Hij verstarde echter toen tien entiteiten wemelden om Cynthia heen. Ze beten schandalig in haar vlees. “Heb je pijn?”
Ze knikte en wreef met haar hand over de plekken waar die vreemden bezig waren. Hij walgde ervan en stond op. Hij kon niet meer wachten om te worden bevrijd.
Met een ruk had hij de chauffeur van zijn stoel getrokken. De bus maakte daardoor een scherpe bocht en hij greep naar het stuur. René ging snel in de stoel zitten en reed de stad uit waarna hij onder een lantaarnpaal de rem in trapte. De nachtmerrie was bijna ten einde.
Niet wetende welke knop hij moest indrukken, greep hij naar de hamer en gaf het een goede zwaai. Het glas brak en viel op de grond. Cynthia was de eerste die uitstapte, maar ze had haar strippenkaart laten vallen. René raapte het voor haar op. Echter, voordat hij het kon teruggeven voelde hij de wereld om zich heen een ommekeer maken.
Hij lag op de grond. Glas in zijn rug. Zijn stem klonk zwak, “Waarom?”
“Je zou alles van me afnemen.” Ze ging over hem heen staan en liet hem zijn doorgestuurde notities zien op haar telefoon. Hij hoefde er niet eens naar te kijken. Hij wist alles al. Haar intenties. Haar obsessies. Haar overspel met tien anderen. René voelde zich niet gesnapt.
“Ik maak het uit met je.” Het was alsof de vloek eindelijk was verbroken.
Ze drukte haar voet in zijn borst, “Niemand zou er van af weten.”

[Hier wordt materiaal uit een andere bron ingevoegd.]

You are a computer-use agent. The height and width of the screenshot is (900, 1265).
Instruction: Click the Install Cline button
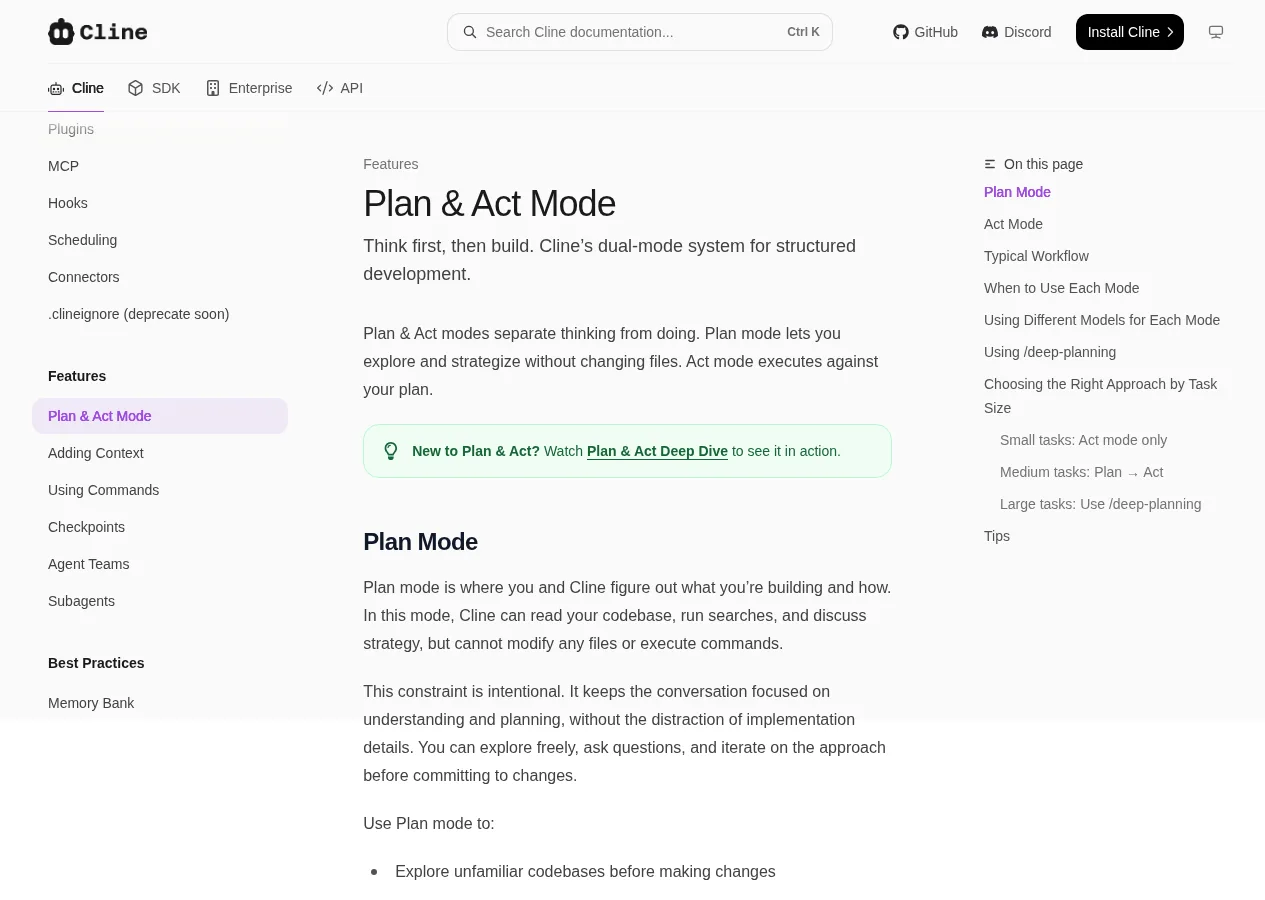[1130, 32]
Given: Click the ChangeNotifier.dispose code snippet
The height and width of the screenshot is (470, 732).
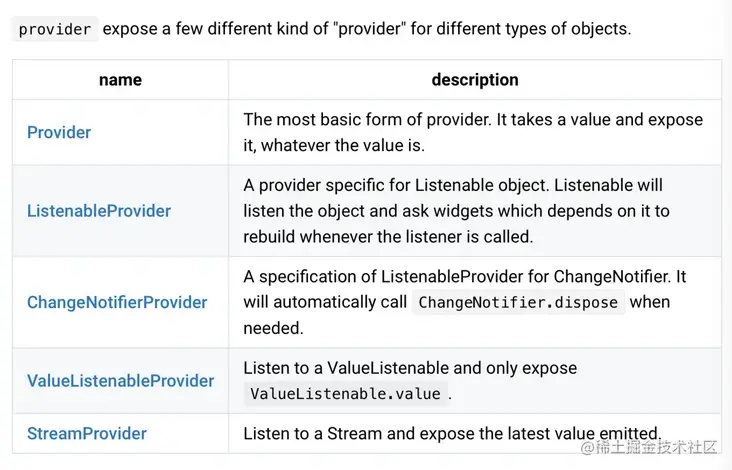Looking at the screenshot, I should pos(518,302).
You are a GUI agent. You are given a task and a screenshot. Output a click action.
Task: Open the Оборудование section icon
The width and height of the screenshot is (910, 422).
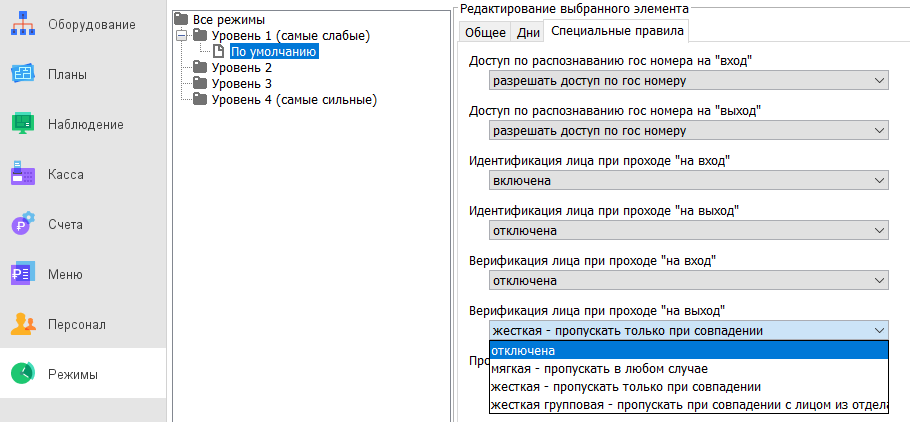pos(23,24)

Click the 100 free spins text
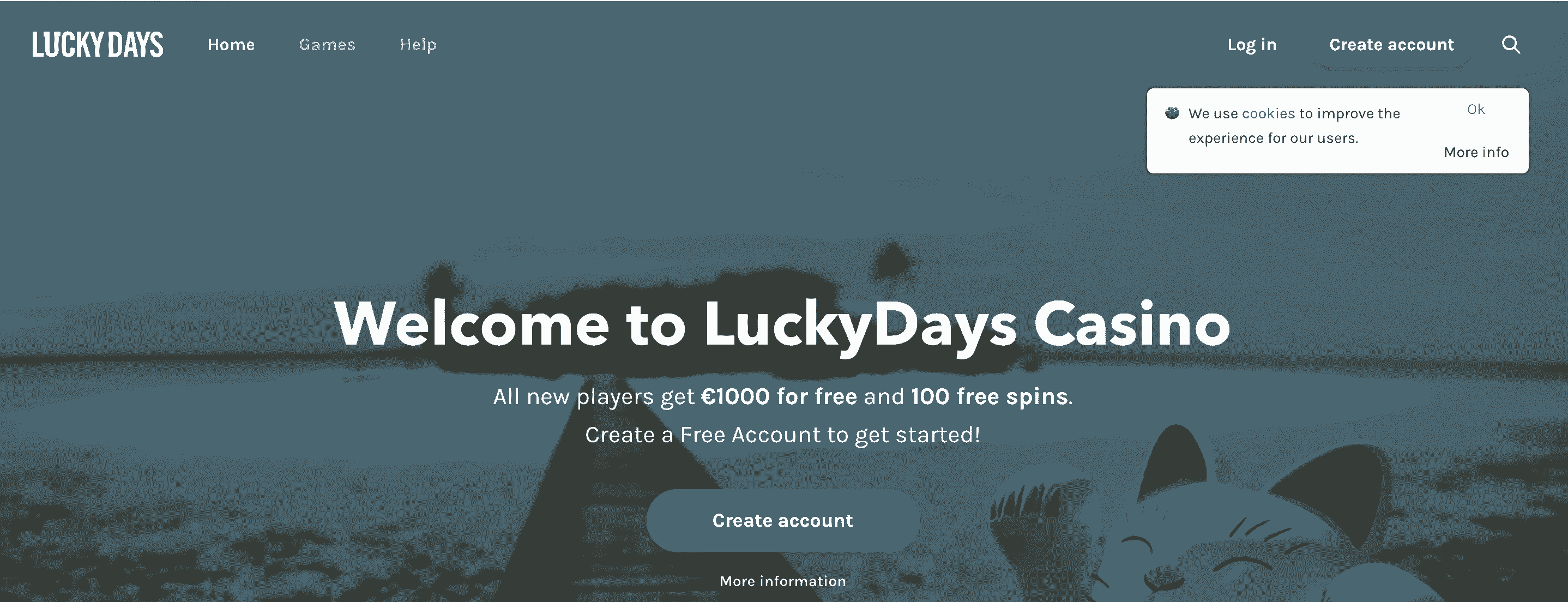(989, 397)
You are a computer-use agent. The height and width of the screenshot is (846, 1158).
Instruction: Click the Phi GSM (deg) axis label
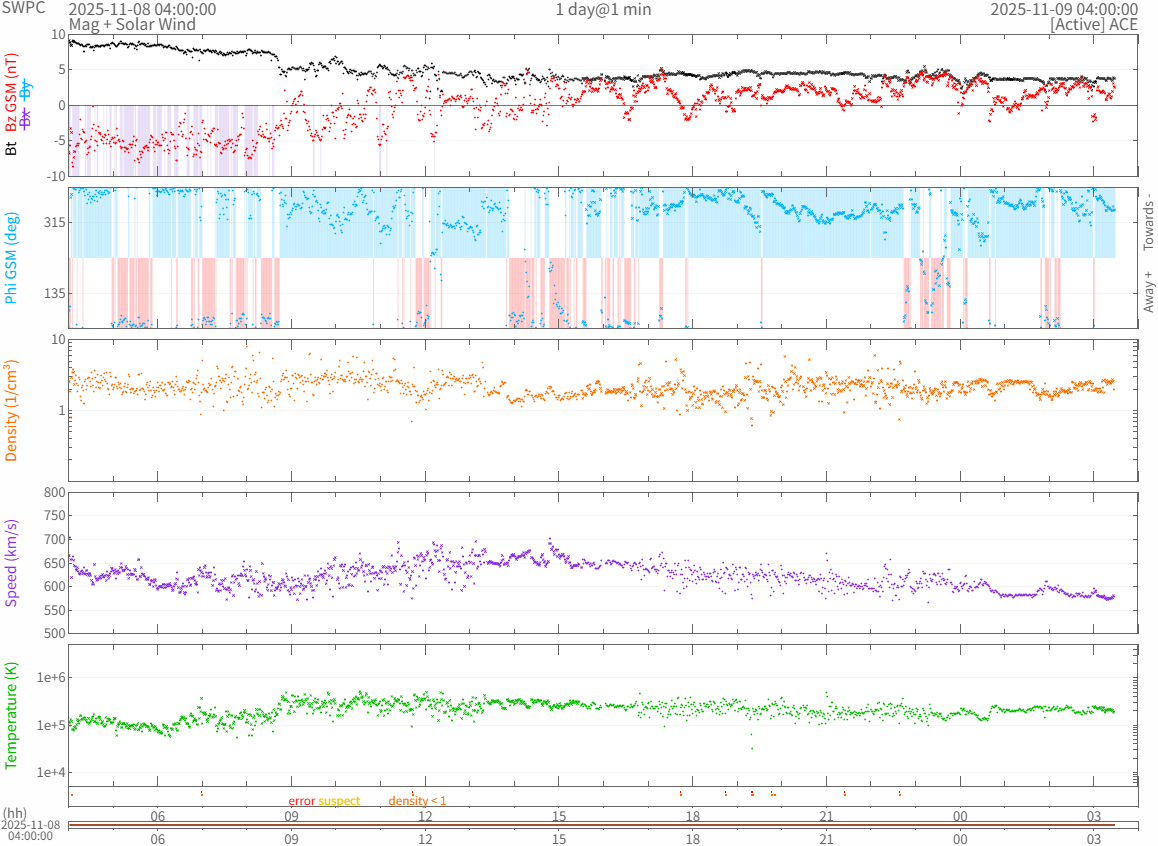point(11,258)
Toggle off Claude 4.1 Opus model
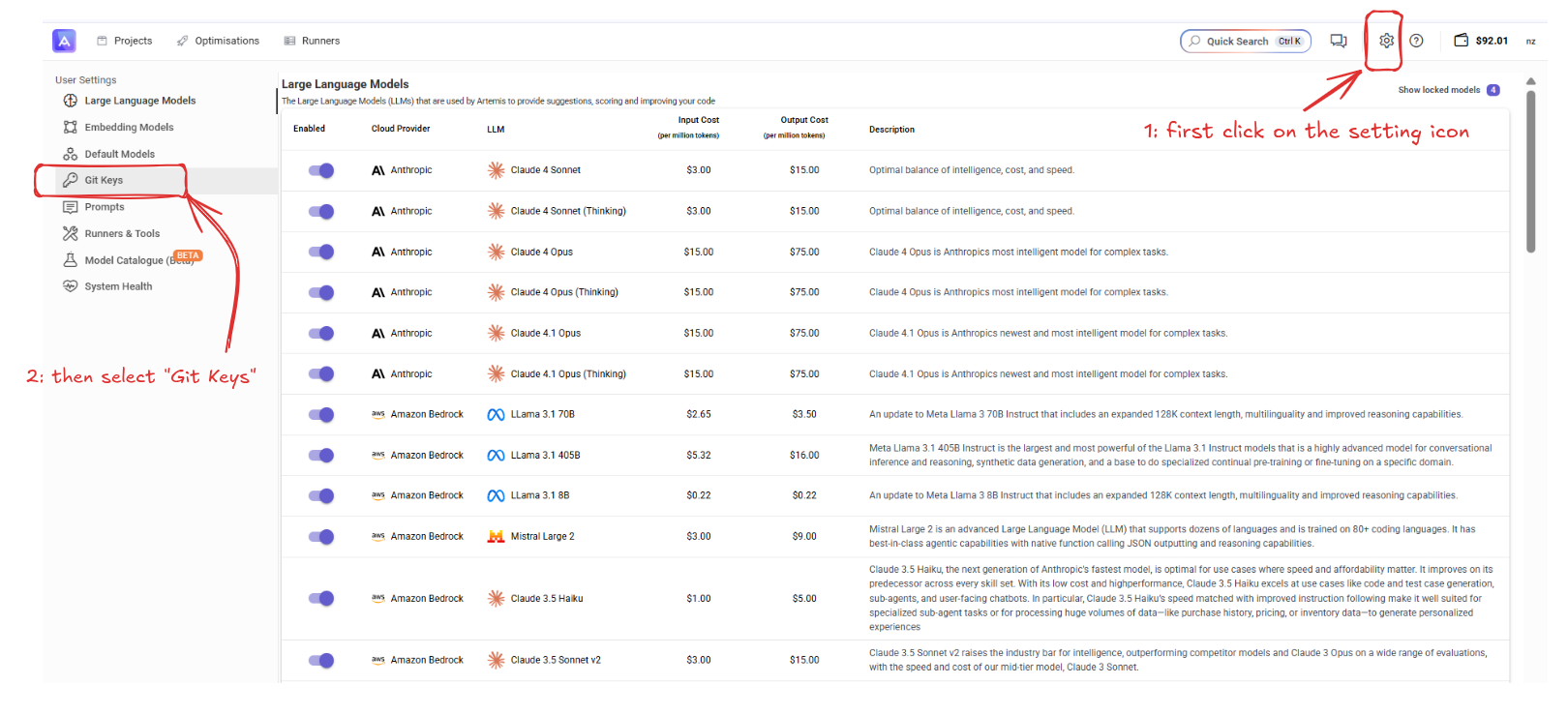 tap(321, 334)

“Tsk. Tsk. Tsk. Ahahahah.” Een kick van adrenaline gierde door hem heen.
Hij leek net een maniak. Cynthia had eindelijk door waarom hij zo lachte. Zij en René hoorden onophoudelijk een geluid en met moed draaide ze haar telefoon.
De meid die leefde voor de renommee zag het en hij wist het.